## Exercise brief
From the top of the records below, return each line exactly, ending with the line that contains "Select Directory schema".

## Input data
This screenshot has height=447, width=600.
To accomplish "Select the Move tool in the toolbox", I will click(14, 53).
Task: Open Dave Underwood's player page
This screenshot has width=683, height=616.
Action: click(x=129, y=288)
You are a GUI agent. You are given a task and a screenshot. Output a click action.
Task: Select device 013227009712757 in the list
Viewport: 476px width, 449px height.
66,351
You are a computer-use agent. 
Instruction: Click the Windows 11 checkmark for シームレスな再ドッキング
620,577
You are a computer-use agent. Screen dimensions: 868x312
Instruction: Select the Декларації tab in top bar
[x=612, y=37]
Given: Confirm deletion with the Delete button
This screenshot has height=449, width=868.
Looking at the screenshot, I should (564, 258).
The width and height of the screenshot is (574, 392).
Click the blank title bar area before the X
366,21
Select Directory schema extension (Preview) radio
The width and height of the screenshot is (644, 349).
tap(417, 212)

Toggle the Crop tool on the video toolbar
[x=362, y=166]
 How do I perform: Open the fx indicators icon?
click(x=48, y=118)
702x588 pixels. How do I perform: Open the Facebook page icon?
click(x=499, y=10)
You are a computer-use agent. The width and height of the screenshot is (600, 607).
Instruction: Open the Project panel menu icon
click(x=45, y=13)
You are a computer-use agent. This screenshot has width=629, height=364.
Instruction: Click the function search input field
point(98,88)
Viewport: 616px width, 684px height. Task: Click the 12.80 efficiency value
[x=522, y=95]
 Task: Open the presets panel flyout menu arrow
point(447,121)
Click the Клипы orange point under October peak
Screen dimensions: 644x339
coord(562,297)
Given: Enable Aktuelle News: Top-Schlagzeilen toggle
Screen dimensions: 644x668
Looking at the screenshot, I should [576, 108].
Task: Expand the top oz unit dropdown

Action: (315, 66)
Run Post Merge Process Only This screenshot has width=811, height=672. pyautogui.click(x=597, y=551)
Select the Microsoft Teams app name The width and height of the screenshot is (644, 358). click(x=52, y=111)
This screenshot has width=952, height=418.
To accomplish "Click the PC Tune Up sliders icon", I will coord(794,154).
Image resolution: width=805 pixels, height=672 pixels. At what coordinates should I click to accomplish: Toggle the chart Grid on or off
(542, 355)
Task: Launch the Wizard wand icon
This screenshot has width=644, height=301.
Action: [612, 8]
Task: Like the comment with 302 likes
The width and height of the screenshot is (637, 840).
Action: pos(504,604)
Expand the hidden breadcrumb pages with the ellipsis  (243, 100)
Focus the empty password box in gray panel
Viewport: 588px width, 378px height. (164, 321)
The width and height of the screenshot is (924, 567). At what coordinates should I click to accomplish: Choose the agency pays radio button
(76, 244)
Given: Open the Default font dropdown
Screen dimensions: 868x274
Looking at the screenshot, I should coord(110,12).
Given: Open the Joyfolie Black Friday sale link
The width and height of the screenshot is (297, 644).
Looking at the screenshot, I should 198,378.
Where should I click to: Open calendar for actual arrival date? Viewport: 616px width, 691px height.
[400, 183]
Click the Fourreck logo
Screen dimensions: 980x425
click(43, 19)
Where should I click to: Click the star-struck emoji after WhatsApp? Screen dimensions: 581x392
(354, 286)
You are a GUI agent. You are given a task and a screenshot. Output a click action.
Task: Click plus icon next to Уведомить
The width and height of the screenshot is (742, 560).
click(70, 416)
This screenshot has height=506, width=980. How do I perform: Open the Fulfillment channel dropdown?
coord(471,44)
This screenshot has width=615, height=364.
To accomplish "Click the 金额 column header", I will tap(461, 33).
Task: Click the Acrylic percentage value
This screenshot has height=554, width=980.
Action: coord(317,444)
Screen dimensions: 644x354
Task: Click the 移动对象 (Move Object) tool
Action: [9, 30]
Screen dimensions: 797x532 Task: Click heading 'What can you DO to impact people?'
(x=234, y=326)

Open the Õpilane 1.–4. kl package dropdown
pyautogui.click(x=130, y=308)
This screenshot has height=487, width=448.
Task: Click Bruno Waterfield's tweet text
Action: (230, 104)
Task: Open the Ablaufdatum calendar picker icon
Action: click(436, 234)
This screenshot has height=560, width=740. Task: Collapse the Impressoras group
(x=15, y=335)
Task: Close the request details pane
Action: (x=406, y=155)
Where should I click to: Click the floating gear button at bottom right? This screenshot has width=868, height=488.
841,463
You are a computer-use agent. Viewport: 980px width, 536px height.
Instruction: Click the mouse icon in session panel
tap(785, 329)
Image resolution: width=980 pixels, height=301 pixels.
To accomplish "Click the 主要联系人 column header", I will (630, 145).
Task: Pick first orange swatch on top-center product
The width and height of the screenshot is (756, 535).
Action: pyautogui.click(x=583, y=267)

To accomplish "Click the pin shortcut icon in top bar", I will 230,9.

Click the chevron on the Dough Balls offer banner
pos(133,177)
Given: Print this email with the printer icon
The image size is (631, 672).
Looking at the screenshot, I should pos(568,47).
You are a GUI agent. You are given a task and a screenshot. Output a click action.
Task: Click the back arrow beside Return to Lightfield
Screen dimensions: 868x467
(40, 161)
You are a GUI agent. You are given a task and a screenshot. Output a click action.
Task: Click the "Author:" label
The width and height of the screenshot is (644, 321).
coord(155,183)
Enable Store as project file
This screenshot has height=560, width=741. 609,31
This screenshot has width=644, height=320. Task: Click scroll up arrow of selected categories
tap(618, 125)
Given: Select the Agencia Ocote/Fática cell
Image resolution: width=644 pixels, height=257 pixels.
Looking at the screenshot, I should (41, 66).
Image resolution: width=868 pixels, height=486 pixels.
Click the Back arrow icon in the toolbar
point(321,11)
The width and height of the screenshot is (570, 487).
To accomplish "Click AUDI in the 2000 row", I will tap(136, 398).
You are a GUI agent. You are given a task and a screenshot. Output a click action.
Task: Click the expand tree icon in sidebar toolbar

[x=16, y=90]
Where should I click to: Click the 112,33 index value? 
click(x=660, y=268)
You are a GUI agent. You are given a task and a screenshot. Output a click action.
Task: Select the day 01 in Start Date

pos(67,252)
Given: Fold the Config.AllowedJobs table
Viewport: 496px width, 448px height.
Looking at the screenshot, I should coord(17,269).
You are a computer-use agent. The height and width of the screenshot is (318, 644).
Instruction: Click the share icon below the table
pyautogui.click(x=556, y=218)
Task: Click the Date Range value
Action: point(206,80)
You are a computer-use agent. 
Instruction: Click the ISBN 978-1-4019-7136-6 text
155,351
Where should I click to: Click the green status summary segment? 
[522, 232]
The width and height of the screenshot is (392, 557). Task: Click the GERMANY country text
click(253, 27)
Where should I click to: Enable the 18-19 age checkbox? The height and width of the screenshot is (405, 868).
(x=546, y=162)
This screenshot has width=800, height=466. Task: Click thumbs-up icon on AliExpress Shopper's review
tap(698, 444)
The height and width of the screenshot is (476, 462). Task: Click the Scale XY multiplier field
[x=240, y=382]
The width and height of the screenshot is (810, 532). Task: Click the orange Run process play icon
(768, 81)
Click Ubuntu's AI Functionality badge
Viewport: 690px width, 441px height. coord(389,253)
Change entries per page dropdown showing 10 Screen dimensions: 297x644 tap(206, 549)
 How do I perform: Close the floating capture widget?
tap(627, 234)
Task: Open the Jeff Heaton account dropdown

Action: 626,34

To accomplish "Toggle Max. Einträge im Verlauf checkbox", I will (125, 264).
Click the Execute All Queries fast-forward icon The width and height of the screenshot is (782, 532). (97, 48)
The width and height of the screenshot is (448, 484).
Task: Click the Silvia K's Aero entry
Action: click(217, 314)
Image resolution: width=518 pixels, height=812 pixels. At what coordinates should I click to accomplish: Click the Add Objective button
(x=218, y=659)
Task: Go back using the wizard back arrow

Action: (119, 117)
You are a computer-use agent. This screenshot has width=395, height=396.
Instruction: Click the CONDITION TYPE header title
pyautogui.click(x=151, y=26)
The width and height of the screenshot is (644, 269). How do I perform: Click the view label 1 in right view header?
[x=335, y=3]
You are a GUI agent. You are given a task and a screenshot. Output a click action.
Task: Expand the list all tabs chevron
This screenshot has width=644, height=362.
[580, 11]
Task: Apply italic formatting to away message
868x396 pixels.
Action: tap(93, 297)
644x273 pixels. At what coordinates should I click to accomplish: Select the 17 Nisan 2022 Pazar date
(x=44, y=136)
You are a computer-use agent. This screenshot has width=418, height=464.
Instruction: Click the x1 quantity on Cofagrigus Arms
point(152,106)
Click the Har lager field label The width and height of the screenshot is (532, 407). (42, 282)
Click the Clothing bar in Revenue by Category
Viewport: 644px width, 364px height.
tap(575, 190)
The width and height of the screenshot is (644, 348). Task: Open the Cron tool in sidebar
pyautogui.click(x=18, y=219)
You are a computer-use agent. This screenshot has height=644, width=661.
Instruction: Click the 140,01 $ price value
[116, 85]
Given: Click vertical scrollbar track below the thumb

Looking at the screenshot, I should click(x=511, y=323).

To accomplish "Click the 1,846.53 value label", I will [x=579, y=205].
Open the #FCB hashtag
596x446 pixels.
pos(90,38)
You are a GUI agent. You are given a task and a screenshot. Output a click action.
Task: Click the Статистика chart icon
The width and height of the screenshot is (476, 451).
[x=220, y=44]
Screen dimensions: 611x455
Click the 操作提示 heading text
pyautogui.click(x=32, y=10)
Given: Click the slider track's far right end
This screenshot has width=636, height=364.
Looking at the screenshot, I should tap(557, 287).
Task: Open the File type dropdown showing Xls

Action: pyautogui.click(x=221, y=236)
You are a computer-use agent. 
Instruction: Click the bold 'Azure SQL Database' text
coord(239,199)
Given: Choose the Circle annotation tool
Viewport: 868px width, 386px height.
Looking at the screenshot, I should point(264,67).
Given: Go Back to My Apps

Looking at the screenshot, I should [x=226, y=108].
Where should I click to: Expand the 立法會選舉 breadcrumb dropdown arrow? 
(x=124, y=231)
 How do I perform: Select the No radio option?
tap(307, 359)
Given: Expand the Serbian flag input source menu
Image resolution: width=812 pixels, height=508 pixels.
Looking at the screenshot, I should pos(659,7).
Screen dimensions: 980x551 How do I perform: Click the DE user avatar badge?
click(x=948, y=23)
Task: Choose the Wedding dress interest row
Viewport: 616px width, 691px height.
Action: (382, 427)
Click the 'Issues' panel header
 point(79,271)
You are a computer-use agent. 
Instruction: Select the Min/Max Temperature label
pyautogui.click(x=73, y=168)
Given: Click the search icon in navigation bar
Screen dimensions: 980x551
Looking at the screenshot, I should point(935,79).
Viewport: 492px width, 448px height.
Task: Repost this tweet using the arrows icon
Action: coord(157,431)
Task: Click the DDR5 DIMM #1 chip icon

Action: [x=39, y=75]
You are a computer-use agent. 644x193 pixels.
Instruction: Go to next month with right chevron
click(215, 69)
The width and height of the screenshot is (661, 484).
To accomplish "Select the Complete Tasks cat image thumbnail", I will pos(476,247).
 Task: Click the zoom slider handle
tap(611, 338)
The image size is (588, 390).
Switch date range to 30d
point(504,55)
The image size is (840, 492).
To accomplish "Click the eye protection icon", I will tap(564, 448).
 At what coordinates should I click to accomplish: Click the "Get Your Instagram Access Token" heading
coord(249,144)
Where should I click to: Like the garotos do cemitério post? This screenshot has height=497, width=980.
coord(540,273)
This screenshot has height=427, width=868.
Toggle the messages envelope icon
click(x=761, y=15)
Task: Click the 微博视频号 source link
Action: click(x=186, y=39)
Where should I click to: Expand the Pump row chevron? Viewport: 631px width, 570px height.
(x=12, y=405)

## Result for this task
This screenshot has height=447, width=600.
To accomplish "Select the Move tool in the toolbox", I will click(14, 53).
Task: Open Dave Underwood's player page
This screenshot has width=683, height=616.
Action: click(x=129, y=288)
You are a GUI agent. You are given a task and a screenshot. Output a click action.
Task: Select device 013227009712757 in the list
Viewport: 476px width, 449px height.
66,351
You are a computer-use agent. 
Instruction: Click the Windows 11 checkmark for シームレスな再ドッキング
620,577
You are a computer-use agent. Screen dimensions: 868x312
Instruction: Select the Декларації tab in top bar
[x=612, y=37]
Given: Confirm deletion with the Delete button
This screenshot has height=449, width=868.
Looking at the screenshot, I should (564, 258).
The width and height of the screenshot is (574, 392).
Click the blank title bar area before the X
366,21
Select Directory schema extension (Preview) radio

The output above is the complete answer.